=== Page extract ===
● ● ● ● ● ● ●

Palliative Care Conversation | The Book of Doctrines and Opinions:.
Here is my first response to this post:
In terms of the issue of Chabad and there interest in palliative care, at their shluchim convention this year, my father, the chief medical officer of the largest hospice in the US, gave a lecture on Jewish medical ethics at the end of life. From what he told me, it was well received. Chabad tends to be the most engaged in this subject due to their being widespread and encountering more diverse types of Jews as congregants. It is possible that this other lecture was similar in scope to the one at their shluchim convention. My father has also lectured this past year at the Talmudic University in Miami, better known as R’ Zweig’s Yeshiva.
Regarding the issue of Rabbis acting as doctors instead of pastoral counselors, this is one the greatest challenges I face as a chaplain. While an Orthodox rabbi, I find myself at times in the pastoral role instead of their own rabbi, who is more worried that the hospice is out to kill the person instead of caring for them in a palliative manner. In my area, I am beginning to work with the community rabbis to find a common ground to make them more hospice friendly while also being flexible with what hospice provides under the rubric of comfort care.
I remember hearing R. Tendler years ago say that all Rabbis need an extensive background in biology so as to be able to better deal with the specifics of the myriad of medical issues congregants face. The problem is that these same rabbis then believe they know the medicine enough to then make decisions with consulting with the medical authorities. Unfortunately, this often leaves the hospice in the lurch, because if the hospice suggests an intervention is harmful, there is that same sense that hospice is there to end life sooner. Much of this fear is old, but it also gets spurned on by current events and how they are misunderstood, such as Terry Schiavo’s case. With that said, what people don’t realize is how comfort care, palliative care/hospice care, can often prolong life and provide a better life as one comes to the end.
Re: Israel and palliative care – Palliative care as a means of comfort care for the dying exists in Israel. The model is different than the American one in that they do not utilize chaplaincy. Most of the palliative care groups believe that Social Worker can provide spiritual support in addition to psycho-social support. While there is some truth to that, the lack of chaplaincy is more due to the perceived dati/hiloni divide and a lack of funding than to a sense of territorialness. Additionally, the question of chaplaincy qualifications is a hot button item because most people training to be spiritual care providers in the Israel system are non-Orthodox, thus leading to a whole set of other questions.

● ● ● ● ● ● ●

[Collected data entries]
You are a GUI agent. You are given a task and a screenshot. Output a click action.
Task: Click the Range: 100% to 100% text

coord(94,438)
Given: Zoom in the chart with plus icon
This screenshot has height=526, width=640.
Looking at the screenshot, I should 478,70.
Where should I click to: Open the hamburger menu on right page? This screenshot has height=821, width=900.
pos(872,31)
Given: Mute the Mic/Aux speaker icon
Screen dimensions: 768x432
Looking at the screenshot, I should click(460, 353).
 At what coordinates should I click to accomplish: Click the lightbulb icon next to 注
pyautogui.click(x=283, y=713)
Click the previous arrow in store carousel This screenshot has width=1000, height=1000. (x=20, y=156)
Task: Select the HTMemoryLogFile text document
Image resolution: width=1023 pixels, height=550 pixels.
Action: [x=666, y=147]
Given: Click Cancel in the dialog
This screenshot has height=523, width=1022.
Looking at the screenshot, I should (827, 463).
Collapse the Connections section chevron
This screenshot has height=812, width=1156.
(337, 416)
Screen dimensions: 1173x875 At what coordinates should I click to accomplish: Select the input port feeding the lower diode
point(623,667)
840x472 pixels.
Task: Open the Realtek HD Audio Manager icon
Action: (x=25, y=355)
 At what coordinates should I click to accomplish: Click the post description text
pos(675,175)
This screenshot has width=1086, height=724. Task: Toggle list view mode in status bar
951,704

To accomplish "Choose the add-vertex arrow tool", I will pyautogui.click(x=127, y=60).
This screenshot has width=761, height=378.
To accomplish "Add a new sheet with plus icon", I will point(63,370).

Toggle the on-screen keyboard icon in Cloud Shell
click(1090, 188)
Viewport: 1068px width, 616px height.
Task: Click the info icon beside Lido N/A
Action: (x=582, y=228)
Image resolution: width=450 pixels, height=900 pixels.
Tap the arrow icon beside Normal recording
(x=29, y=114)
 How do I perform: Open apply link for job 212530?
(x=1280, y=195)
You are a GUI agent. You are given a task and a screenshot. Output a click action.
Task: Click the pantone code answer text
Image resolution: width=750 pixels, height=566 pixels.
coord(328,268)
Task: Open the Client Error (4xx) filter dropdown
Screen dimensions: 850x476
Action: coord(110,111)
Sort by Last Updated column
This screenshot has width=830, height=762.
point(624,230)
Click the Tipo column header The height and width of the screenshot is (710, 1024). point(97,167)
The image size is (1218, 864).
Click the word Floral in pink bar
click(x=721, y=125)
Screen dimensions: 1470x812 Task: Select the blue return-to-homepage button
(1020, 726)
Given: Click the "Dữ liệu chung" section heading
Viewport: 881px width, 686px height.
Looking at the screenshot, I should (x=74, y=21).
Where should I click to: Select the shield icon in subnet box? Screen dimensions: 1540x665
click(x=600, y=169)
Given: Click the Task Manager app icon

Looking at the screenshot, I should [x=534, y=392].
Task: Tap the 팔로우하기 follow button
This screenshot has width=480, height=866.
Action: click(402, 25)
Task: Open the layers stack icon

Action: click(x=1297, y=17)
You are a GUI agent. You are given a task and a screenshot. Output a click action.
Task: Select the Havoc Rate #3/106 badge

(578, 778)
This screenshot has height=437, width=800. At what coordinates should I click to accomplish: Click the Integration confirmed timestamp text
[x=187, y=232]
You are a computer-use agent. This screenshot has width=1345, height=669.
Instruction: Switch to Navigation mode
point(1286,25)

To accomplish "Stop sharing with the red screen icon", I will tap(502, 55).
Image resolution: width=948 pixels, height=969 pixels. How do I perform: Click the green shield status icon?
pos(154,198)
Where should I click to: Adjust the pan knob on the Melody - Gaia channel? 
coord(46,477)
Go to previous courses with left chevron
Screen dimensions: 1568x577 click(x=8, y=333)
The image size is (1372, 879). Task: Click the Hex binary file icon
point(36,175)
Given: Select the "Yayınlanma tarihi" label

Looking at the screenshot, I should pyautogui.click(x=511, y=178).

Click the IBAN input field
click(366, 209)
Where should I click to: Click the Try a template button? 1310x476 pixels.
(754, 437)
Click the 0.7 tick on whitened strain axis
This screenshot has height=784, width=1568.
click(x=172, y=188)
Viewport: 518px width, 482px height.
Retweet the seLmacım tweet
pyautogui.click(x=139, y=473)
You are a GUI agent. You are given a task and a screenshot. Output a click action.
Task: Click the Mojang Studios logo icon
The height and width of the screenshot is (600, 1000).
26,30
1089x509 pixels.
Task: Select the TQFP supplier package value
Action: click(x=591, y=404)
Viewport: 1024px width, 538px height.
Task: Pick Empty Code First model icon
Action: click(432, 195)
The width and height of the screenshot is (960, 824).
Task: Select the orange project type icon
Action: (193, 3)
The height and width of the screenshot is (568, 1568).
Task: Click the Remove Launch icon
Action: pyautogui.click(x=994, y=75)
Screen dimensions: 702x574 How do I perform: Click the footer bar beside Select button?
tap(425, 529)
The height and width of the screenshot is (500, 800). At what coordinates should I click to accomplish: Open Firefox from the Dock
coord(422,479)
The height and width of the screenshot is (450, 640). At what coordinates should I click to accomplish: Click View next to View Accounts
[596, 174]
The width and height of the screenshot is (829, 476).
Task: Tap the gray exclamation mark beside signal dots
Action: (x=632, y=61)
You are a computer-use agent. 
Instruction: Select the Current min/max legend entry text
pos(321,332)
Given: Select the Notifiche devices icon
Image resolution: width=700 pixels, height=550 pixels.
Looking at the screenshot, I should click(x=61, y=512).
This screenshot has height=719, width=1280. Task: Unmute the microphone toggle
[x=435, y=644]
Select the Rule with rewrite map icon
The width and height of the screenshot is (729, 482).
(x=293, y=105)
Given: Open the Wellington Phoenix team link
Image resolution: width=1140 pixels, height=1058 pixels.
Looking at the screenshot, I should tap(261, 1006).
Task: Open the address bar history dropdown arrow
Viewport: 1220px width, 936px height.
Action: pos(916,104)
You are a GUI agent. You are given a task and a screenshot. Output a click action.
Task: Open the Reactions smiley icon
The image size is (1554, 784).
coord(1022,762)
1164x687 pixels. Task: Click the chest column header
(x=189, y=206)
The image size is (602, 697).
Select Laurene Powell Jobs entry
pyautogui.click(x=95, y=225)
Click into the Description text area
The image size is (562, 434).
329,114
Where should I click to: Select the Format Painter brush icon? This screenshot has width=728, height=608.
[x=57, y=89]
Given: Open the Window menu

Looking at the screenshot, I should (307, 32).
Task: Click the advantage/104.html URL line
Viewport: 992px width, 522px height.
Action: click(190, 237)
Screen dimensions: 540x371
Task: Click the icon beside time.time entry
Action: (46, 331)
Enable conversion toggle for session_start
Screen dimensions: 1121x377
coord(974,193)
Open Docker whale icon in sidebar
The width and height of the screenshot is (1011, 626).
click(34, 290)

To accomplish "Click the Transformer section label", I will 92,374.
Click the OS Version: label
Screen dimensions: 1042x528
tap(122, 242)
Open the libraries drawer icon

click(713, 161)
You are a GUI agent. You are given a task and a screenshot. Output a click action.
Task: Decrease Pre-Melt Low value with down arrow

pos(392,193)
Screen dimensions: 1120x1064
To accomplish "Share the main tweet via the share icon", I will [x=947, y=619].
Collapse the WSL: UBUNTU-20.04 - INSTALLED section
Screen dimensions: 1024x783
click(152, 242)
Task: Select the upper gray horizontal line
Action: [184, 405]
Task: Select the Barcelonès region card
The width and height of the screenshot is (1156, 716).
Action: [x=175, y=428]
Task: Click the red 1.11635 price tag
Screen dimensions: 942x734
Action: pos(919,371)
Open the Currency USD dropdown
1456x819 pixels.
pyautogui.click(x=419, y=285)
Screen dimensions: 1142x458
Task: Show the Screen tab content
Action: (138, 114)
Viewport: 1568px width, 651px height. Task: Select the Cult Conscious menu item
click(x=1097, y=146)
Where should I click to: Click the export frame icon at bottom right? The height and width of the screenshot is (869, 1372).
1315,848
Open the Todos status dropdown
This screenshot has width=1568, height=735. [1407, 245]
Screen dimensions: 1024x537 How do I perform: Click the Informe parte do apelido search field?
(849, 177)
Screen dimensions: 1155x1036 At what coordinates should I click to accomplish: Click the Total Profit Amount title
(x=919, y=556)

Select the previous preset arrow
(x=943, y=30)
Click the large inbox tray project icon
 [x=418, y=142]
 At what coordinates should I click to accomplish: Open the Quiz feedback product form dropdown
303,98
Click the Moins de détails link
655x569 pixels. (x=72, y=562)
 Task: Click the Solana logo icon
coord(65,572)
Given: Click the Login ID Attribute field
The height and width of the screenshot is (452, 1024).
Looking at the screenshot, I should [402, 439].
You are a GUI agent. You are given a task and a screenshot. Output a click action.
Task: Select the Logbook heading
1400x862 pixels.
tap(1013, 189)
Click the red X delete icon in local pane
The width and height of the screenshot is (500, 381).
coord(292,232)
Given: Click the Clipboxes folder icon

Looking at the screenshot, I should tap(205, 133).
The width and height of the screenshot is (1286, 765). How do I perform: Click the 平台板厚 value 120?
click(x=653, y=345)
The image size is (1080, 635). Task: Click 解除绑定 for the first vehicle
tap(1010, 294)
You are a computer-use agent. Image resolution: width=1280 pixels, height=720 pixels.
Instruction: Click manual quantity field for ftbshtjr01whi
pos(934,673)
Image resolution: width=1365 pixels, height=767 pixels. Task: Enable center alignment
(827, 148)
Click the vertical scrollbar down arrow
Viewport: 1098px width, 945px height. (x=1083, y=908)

● ● ● ● ● ● ●

Retype the palliative care post above in full, word for word.

=== The answer ===
Palliative Care Conversation | The Book of Doctrines and Opinions:.
Here is my first response to this post:
In terms of the issue of Chabad and there interest in palliative care, at their shluchim convention this year, my father, the chief medical officer of the largest hospice in the US, gave a lecture on Jewish medical ethics at the end of life. From what he told me, it was well received. Chabad tends to be the most engaged in this subject due to their being widespread and encountering more diverse types of Jews as congregants. It is possible that this other lecture was similar in scope to the one at their shluchim convention. My father has also lectured this past year at the Talmudic University in Miami, better known as R’ Zweig’s Yeshiva.
Regarding the issue of Rabbis acting as doctors instead of pastoral counselors, this is one the greatest challenges I face as a chaplain. While an Orthodox rabbi, I find myself at times in the pastoral role instead of their own rabbi, who is more worried that the hospice is out to kill the person instead of caring for them in a palliative manner. In my area, I am beginning to work with the community rabbis to find a common ground to make them more hospice friendly while also being flexible with what hospice provides under the rubric of comfort care.
I remember hearing R. Tendler years ago say that all Rabbis need an extensive background in biology so as to be able to better deal with the specifics of the myriad of medical issues congregants face. The problem is that these same rabbis then believe they know the medicine enough to then make decisions with consulting with the medical authorities. Unfortunately, this often leaves the hospice in the lurch, because if the hospice suggests an intervention is harmful, there is that same sense that hospice is there to end life sooner. Much of this fear is old, but it also gets spurned on by current events and how they are misunderstood, such as Terry Schiavo’s case. With that said, what people don’t realize is how comfort care, palliative care/hospice care, can often prolong life and provide a better life as one comes to the end.
Re: Israel and palliative care – Palliative care as a means of comfort care for the dying exists in Israel. The model is different than the American one in that they do not utilize chaplaincy. Most of the palliative care groups believe that Social Worker can provide spiritual support in addition to psycho-social support. While there is some truth to that, the lack of chaplaincy is more due to the perceived dati/hiloni divide and a lack of funding than to a sense of territorialness. Additionally, the question of chaplaincy qualifications is a hot button item because most people training to be spiritual care providers in the Israel system are non-Orthodox, thus leading to a whole set of other questions.